Actions to take
[a] In the Virosol thread, why does Gary-360 say he started the thread instead of searching first? Answer in one to three sentences.
[b] From the Virosol thread, copy word for word the passage that opens with the words containing "## Cliff (Mar" and closes with "(Mar 27, 2007)".

══ Selected extract

# Virosol Wheel cleaner anyone?



## Gary-360 (Apr 26, 2008)

I discovered this citrus based wheel cleaner on Ebay, anyone tried it?

http://cgi.ebay.co.uk/5-Litre-Viros...ryZ72201QQssPageNameZWDVWQQrdZ1QQcmdZViewItem


----------



## Cliff (Mar 4, 2007)

Do a search. I think quite a few people used to use it for engine cleaning, not sure on the wheels though.
I was going to get some myself as it seamed to work quite well and was a decent price but must have forgotten all about it


----------



## MK1Campaign (Mar 27, 2007)

Ive been using that for years on wheels and engines and its always been brilliant.


----------



## Gary-360 (Apr 26, 2008)

I was going to search, but having never heard of it before, I thought I'd discovered a new species 

Cheers, Gary


----------



## NickP (Nov 20, 2005)

I've used it as an APC for years - I've always found it to be excellent - can be highly diluted - SWMBO also uses it alot around the house 

I get it from here - they're only about 15 miles from me so I collect -

£5.51 for 5 litres 

http://www.olympiccleaning.com/viewproducts.asp?subCategoryID=67


----------



## NickP (Nov 20, 2005)

NickP said:


> I've used it as an APC for years - I've always found it to be excellent - can be highly diluted - SWMBO also uses it alot around the house
> 
> I get it from here - they're only about 15 miles from me so I collect -
> 
> ...


I'm tempted to get some of their Active F to try through my Foam Lance - worth a go at £3.50 for 5 litres


----------



## Envy Car Care (Aug 17, 2006)

Virosols great but the eBay price seems expensive, last I bought it it was £25 for 25 litres and can be used neat and also diluted around the house for general cleaning.
Active F is ok, but nothing special. Have about 4 litres in the garage if someone pays postage can have it for free.

Tim


----------



## Gary-360 (Apr 26, 2008)

Envy Valeting said:


> Virosols great but the eBay price seems expensive, last I bought it it was £25 for 25 litres and can be used neat and also diluted around the house for general cleaning.
> Active F is ok, but nothing special. Have about 4 litres in the garage if someone pays postage can have it for free.
> 
> Tim


I'll give it a go for that price mate


----------



## PETER @ ECLIPSE (Apr 19, 2006)

════
══ Material provided

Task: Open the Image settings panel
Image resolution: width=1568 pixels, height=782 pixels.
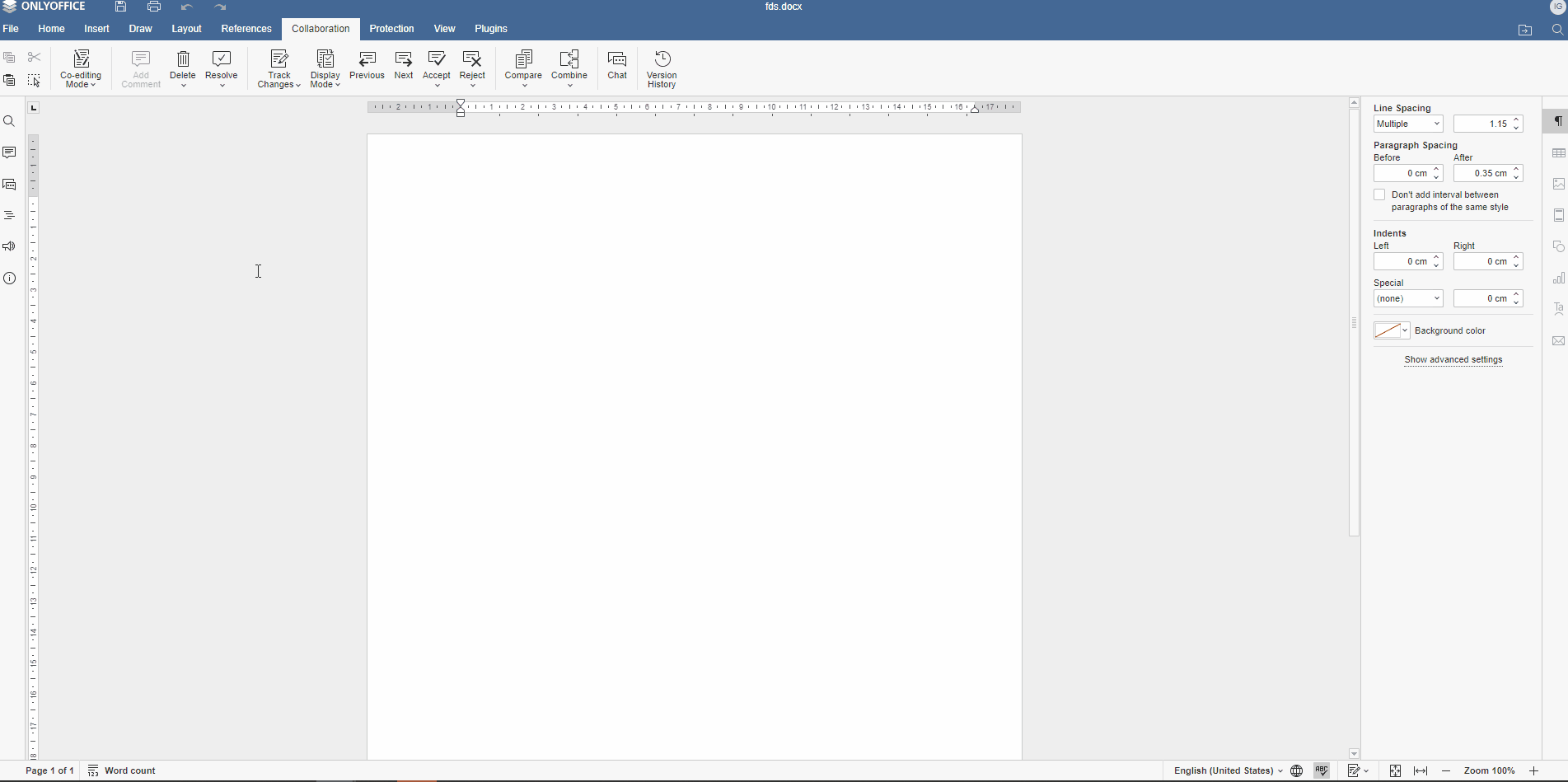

════
══ Material provided

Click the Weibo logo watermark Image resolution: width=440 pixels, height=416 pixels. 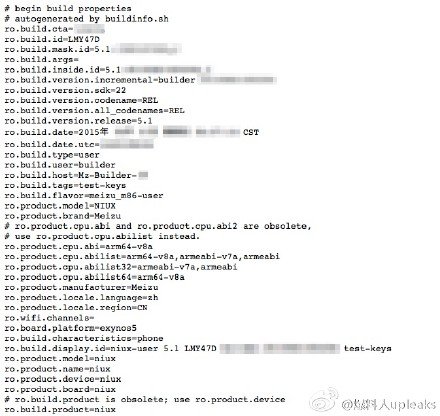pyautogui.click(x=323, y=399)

════

Final answers
[a] He had never heard of Virosol before, so he assumed it was something new that nobody would have discussed. In his words, he thought he'd "discovered a new species."

[b]
## Cliff (Mar 4, 2007)

Do a search. I think quite a few people used to use it for engine cleaning, not sure on the wheels though.
I was going to get some myself as it seamed to work quite well and was a decent price but must have forgotten all about it


----------



## MK1Campaign (Mar 27, 2007)